Most games have an endpoint. You finish the last level, beat the boss, maybe a cutscene plays. When everything fades to black, it’s over. Congratulations, player! You did it. Even if you end up playing again on a harder difficultly level or go searching for achievements, there’s a sense of finality. You don’t get that in Her Story, and I wish more games had the same courage.

Remember the cut scene after the credits in Final Fantasy VII? A huge reason that game stuck with me for so long was because there was no way to know what really happened.

And while I found Journey to be profoundly moving, it wasn’t because the lore came full circle.

Her Story trusts you’ll figure everything out on your own. In 2015, that’s a genuinely surprising design choice, as we’ve become accustomed to games being deeply afraid of players not being politely guided to the next objective.

There’s a point early on, after you’ve spent some time looking through clips, that can trigger the credits. There’s no warning. I was surprised, genuinely taken aback. “Wait, that’s it?” There was no last-minute revelation, no M. Night Shyamalan twist to send you reeling.
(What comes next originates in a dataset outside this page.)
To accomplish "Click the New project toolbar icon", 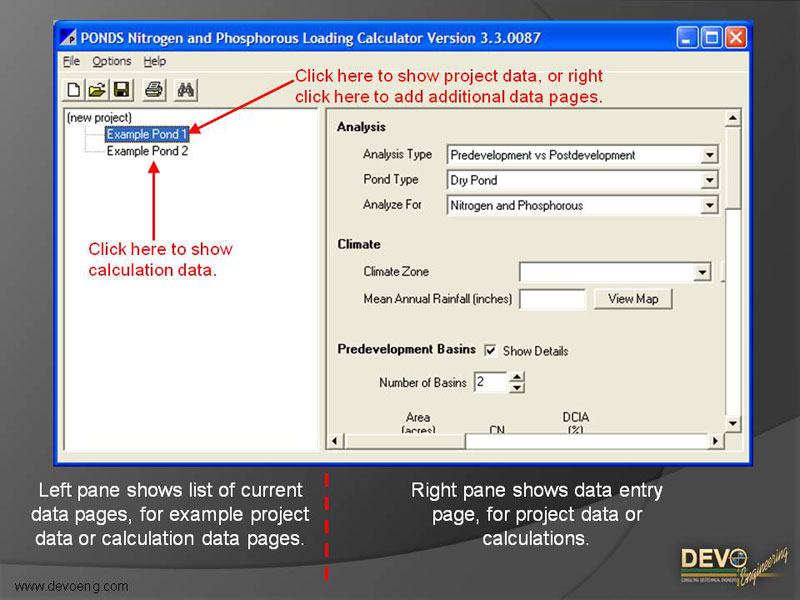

I mean, there are several of those moments while playing Her Story, but they are entirely earned by the player. Nothing is handed to you on a silver platter. Though it’s not exactly difficult to stumble across the major narrative turns in Her Story, you have to find them. You typed in the keyword. You decided it was worth investigating this line of evidence. You put two-and-two together, and realised everything you thought prior to this moment was wrong.

I can’t remember the last game that had me scrambling to load up message boards threads to have my theories validated — or crushed. (As it turns out, I had it mostly right…according to one theory, anyway. I’ll take it.) But what happened is left to interpretation, speculation, and assumption.

When Her Story launched, I saw a people tweeting (and mocking) someone asking questions about the game on the game’s Steam forum:

I Love The Frustration Of Ambiguous Video Game Endings
I Love The Frustration Of Ambiguous Video Game Endings

“How do I decide when I am satisfied?” is goofy phrasing deserving of some ribbing and mockery, but I know what he’s really asking here: hey, did I miss something? Can you really blame someone who plays games for asking that question?

Games have conditioned us to be completionists — heck, even Her Story couldn’t help itself from incorporating achievements to mark progress and encourage clever discoveries. Stories that start are supposed to end — at least, that’s how most stories work! Ambiguity makes us feel uncomfortable. It’s why people still argue about the endings to LOST and The Sopranos. But uncertainty can be wonderful, precisely because it’s contrarian. Our greatest desire — what happened? — goes unfulfilled. That frustration is simultaneously intoxicating and infuriating.

Instead of wrapping everything up with a pretty bow or rewarding you with “unlocked ending A,” Her Story simply… ends. What you take away from that ending is completely up to you.